- _Task prompt_: Lines from the entries below that hold "blue" form the answer; copy all of them.

-.-.-

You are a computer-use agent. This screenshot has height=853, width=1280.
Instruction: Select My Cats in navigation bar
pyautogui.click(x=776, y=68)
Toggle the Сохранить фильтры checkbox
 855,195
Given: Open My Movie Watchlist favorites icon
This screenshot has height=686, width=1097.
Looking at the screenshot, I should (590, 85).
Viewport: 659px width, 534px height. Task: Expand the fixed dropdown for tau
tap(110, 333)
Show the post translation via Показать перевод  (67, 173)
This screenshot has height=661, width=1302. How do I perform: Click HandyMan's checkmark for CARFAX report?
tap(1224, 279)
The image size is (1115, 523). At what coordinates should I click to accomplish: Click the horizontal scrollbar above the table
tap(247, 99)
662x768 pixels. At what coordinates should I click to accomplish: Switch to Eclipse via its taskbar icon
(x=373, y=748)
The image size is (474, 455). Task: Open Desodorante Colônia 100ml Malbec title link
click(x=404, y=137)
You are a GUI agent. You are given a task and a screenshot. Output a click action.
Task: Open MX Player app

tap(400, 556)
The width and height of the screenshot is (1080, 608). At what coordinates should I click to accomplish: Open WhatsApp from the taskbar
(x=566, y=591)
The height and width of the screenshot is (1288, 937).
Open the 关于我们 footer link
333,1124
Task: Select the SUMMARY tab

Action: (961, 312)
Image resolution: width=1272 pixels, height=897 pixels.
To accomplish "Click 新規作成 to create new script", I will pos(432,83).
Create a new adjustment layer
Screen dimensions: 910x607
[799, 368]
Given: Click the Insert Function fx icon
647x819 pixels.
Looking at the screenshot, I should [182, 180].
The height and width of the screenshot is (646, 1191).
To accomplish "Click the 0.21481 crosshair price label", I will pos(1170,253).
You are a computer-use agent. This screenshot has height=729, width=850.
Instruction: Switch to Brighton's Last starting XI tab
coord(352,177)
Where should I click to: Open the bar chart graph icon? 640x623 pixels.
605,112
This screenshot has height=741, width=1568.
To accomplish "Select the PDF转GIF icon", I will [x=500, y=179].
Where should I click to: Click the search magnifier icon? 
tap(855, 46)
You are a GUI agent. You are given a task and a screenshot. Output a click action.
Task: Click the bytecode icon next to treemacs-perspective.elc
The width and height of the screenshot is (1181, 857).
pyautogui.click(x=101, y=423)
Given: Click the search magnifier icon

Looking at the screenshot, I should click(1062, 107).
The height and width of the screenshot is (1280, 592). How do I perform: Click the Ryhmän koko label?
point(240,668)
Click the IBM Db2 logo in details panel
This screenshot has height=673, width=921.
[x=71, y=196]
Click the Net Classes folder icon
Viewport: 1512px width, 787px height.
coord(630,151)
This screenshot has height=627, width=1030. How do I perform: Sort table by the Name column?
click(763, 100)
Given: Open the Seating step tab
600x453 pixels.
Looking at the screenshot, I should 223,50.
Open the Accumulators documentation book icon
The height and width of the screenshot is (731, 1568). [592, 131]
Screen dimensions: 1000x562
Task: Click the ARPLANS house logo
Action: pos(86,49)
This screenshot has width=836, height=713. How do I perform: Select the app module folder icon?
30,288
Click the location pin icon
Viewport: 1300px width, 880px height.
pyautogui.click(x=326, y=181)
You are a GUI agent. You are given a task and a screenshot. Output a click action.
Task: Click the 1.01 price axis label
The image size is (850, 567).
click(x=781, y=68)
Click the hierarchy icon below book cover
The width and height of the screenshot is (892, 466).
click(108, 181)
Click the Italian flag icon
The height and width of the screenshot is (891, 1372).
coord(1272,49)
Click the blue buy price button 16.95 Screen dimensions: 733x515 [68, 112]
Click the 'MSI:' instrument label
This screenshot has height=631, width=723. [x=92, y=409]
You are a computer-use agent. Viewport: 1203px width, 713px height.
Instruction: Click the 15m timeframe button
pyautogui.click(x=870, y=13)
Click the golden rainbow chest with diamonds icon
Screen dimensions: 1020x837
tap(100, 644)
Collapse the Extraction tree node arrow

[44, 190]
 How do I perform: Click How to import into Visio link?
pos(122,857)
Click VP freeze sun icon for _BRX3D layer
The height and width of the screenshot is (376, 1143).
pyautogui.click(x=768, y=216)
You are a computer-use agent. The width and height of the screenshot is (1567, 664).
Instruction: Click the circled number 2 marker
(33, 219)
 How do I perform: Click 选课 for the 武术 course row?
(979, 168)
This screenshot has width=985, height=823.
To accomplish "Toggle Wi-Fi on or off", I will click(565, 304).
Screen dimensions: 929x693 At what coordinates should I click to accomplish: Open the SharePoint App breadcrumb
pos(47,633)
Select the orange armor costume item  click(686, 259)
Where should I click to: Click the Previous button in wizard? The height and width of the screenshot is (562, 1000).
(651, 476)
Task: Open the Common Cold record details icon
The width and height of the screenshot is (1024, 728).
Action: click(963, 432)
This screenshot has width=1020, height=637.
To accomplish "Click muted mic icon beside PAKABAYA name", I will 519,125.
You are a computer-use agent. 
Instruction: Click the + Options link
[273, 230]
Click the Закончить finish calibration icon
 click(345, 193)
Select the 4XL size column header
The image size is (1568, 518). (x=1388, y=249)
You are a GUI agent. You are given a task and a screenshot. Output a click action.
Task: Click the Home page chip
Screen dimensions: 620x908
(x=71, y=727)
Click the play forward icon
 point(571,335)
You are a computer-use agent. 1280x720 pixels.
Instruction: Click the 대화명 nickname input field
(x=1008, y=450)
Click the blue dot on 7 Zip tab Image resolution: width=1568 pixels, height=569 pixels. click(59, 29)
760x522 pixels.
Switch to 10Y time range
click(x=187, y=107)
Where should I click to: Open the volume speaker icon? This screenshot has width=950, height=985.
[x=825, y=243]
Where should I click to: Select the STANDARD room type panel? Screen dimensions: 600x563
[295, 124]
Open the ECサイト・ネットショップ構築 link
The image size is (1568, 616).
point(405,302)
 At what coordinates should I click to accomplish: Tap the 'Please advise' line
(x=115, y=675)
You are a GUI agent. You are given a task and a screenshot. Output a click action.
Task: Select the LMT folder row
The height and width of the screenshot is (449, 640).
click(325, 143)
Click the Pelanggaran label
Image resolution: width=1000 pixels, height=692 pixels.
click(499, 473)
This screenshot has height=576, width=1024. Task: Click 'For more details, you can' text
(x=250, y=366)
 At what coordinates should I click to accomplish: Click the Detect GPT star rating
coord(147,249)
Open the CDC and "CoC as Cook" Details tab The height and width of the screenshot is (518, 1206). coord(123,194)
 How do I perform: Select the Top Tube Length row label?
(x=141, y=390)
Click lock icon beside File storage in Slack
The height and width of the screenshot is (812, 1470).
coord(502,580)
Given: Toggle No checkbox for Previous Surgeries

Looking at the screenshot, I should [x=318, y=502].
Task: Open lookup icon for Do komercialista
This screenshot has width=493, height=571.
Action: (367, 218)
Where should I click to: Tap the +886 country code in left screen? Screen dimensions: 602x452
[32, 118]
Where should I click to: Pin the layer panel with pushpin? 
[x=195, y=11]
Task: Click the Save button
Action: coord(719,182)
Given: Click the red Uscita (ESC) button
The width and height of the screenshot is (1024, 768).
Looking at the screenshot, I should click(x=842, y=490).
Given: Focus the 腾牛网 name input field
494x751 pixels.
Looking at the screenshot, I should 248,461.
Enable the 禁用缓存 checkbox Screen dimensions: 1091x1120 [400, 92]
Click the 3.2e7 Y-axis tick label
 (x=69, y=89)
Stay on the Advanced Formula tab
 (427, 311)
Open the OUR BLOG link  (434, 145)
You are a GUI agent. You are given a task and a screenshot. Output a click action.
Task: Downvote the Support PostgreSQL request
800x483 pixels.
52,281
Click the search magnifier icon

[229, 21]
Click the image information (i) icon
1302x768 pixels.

-.-.-

- _Result of this task_:
Click the blue buy price button 16.95 Screen dimensions: 733x515 [68, 112]
Click the blue dot on 7 Zip tab Image resolution: width=1568 pixels, height=569 pixels. click(59, 29)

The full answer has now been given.